Sente que, se por um lado, culturalmente nos afastamos de outros povos, é também pela via cultural que mais deles nos podemos aproximar?

Acredito, que o desenvolvimento não poderá ser sustentável sem uma forte componente cultural, nas suas diversas formas de manifestações.

Na realidade, só uma abordagem de desenvolvimento centrada no ser humano e baseada no respeito mútuo e no diálogo aberto entre culturas, poderá produzir resultados duradouros, inclusivos e equitativos.

A criatividade contribui para a construção de sociedades abertas, inclusivas e pluralistas. Sabermos respeitar as diferenças culturais é muito mais do que não fazer comentários ignorantes. No entanto e infelizmente, por parte de quem governa, a cultura tem estado ausente e esquecida.

A educação e o respeito, são a chave para entender a cultura de outra pessoa ou povo, e encontrar o caminho do diálogo inteligente, sobre as diferentes culturas que compõem este quebra-cabeça que é a população mundial.


E quanto ao desafio que encerra ser-se actor de cinema a residir em Beja? Sente, de alguma forma, condicionantes em termos profissionais?

Nunca me preocupou essa questão, para mim, uma coisa não invalida a outra, não me sinto condicionado, nem prejudicado de maneira alguma, muito pelo contrário. Prefiro viver aqui, gosto do Alentejo.

O amor que se sente pelo Alentejo é uma coisa que talvez nem toda a gente consiga perceber.


É um Homem da cultura, com mundo na bagagem, mas, sobretudo, um “alentejano de gema”, como olha, actualmente, para o panorama cultural da região?

Boa pergunta, difícil de responder!

Penso, que se pode melhorar mais, assim haja condições e vontade!
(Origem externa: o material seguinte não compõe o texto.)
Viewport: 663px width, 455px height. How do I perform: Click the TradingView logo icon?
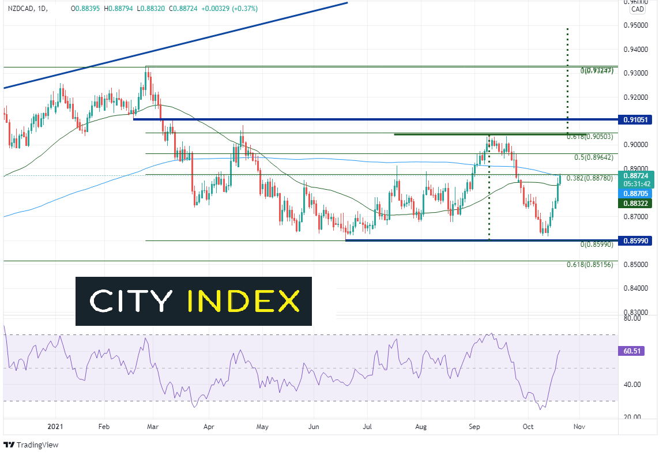coord(9,445)
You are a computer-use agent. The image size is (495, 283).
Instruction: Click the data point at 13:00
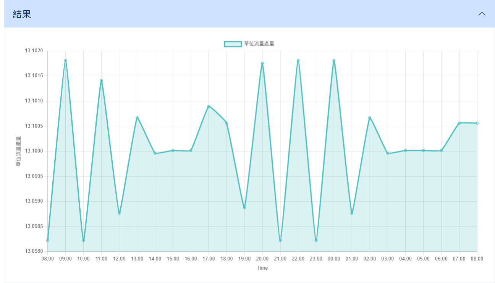point(137,118)
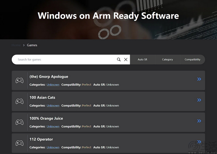Open the Auto SR filter dropdown
This screenshot has width=217, height=154.
(142, 59)
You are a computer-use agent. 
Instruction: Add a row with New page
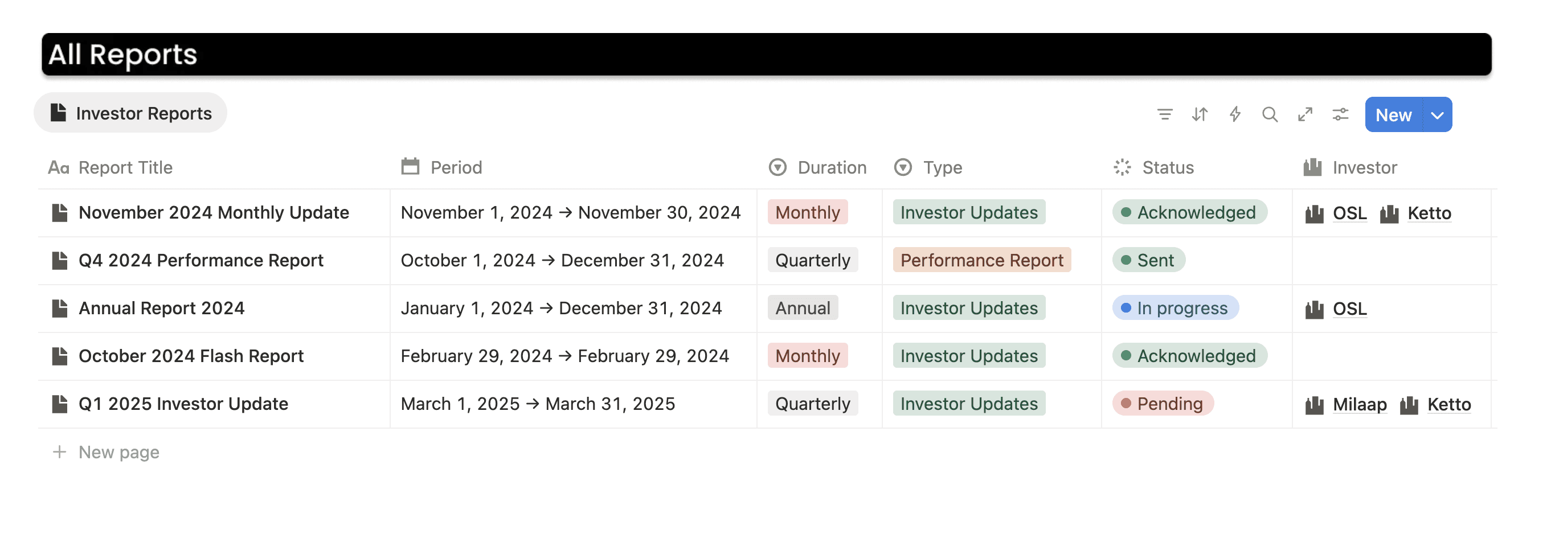point(118,452)
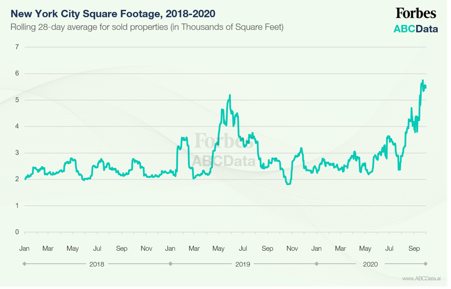Click the first diamond marker starting 2018

[x=24, y=264]
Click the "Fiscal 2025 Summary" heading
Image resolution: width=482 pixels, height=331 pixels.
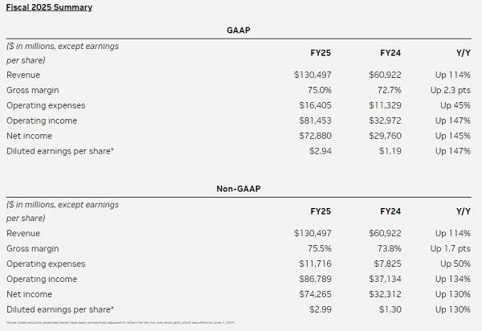49,7
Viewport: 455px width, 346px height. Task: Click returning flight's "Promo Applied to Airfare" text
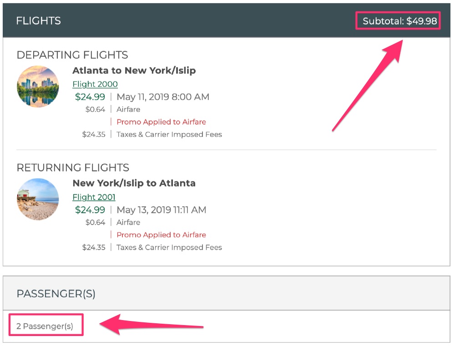161,235
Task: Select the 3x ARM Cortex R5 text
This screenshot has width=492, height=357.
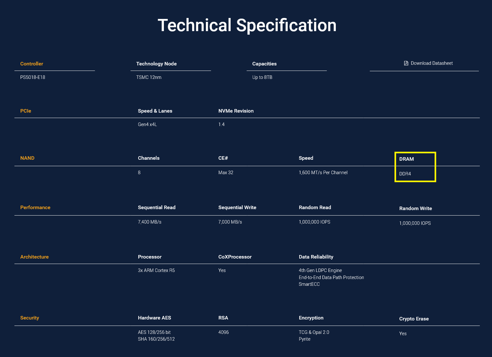Action: pyautogui.click(x=157, y=270)
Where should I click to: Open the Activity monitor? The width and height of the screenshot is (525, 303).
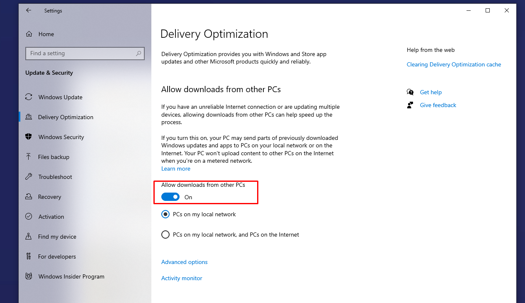182,278
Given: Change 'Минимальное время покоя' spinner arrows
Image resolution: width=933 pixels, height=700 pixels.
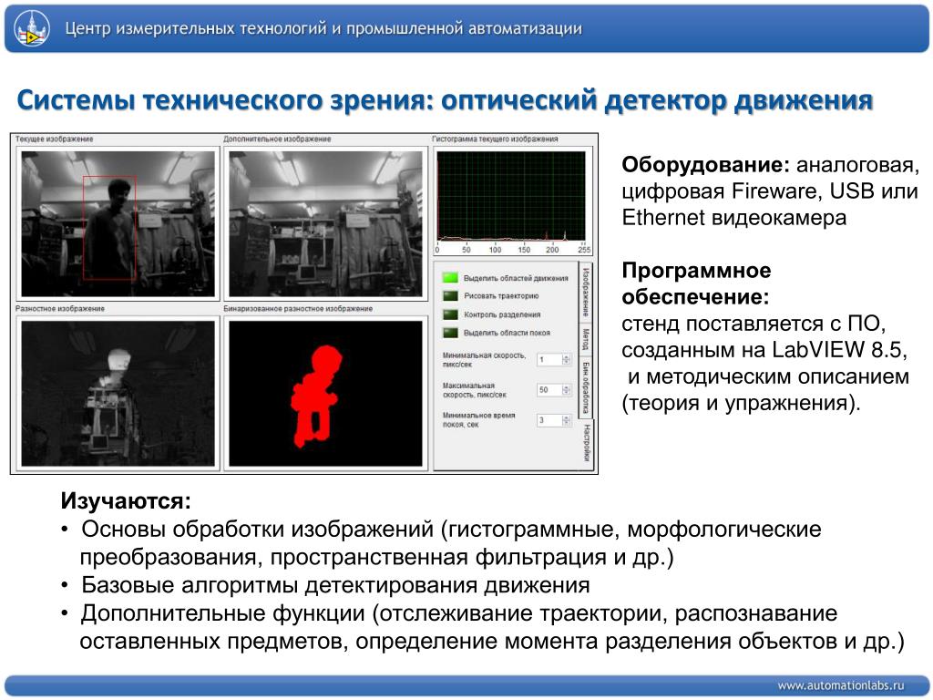Looking at the screenshot, I should tap(566, 420).
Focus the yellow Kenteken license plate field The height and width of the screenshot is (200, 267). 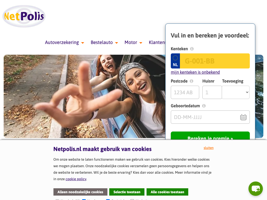pyautogui.click(x=215, y=61)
É, o Alentejo, horizonte infinito?

Sendo, o Alentejo a maior região do país, e representando um terço do território nacional, poderemos dizer, que o Alentejo é um “horizonte infinito”, e uma região com um potencial enorme para se desenvolver.

Mas infelizmente, o Alentejo, continua a ter problemas crónicos que perduram.

O envelhecimento demográfico, a perda de habitantes, são um dos grandes    problemas que o Alentejo enfrenta, e só com políticas de incentivo, de desenvolvimento, criando as condições certas, para fixar jovens e outras gerações na região, para podermos ter um Alentejo desenvolvido e próspero.